Senate Bill Would Restrict Tech Firms From Favoring Own Products

(Bloomberg) — A bipartisan group of senators is planning to introduce legislation to prevent the biggest U.S. technology giants like Amazon.com Inc. and Apple Inc. from giving an advantage to their own products over those of competitors. 

The bill, announced on Thursday by Amy Klobuchar, a Minnesota Democrat, and Iowa Republican Chuck Grassley, would prohibit the companies from using data to hurt competition, stacking search results in their favor or restricting the way other services use their platforms. 

The measure matches a House proposal that tech groups have warned would risk user security and make it harder to use services that consumers enjoy. 

“America has a monopoly problem, and we have these dominant tech companies that for too long have said ‘trust us,’” Klobuchar, who chairs the Senate Judiciary antitrust subcommittee, said in a telephone interview on Wednesday. “There has been a major assault on competition, and our country is built on open markets and fair competition.”

The legislation also bolsters the Federal Trade Commission’s enforcement clout by giving the agency authority to levy civil penalties, impose injunctions and target executive pay. 

A strong roster of co-sponsors, including the chair and top Republican on the Senate Judiciary Committee, which would first consider the legislation, increases its chances of eventually getting a vote on the Senate floor. The proposal roughly mirrors a bill by Representative David Cicilline, a Rhode Island Democrat, which was advanced by the House Judiciary Committee in June but has not get gotten a vote in the full House. 

The Senate bill reflects months of negotiations between Klobuchar, Grassley and their staffs to assuage concerns and build broader support in both parties. While the measure was in the works long before a Facebook whistle-blower raised allegations of misconduct by the company, Klobuchar said the past month’s revelations have served as a “catalyst for action” in Congress.

When it comes to tech-focused antitrust action, the companies “have been lobbying against this, and that’s why I was so pleased that my colleagues stood up to it,” Klobuchar said, adding that the companies’ lobbyists have a “take no prisoners” approach to opposing legislation they disagree with. 
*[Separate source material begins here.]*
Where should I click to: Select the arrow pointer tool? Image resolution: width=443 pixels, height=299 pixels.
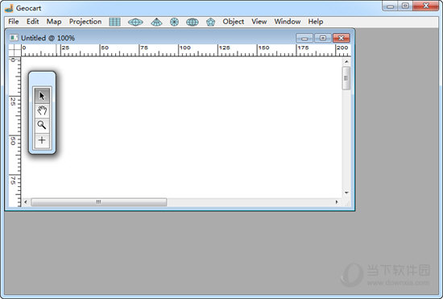[42, 96]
The Senate bill, like the House version, would apply to Apple, Amazon, Facebook Inc. and Alphabet Inc.’s Google. The Senate proposal has the same criteria for a platform’s monthly users but a slightly lower threshold for market capitalization — $550 billion instead of the $600 billion in the House bill — and small changes to the definition of a critical trading partner. 

Klobuchar said her bill also eliminates a provision from the House version that would have allowed conduct that “increases consumer welfare,” because the senators believed that to be too big of a loophole for companies. The Senate version also streamlines some of the penalties and tweaks some language to “ensure that platforms can improve their products without fear of violating the law,” Klobuchar said. 

Read More: Tech Giants Get New Chance to Weigh In on House Antitrust Bills

The bill from Cicilline, who chairs the House Judiciary antitrust subcommittee, and Representative Lance Gooden, a Texas Republican, was part of a package of six bipartisan bills put forth by the House Judiciary Committee. Two of those bills already have Senate companions, and Senator Tom Cotton, an Arkansas Republican, is working on another proposal similar to the House bill to limit mergers and acquisitions by covered platforms.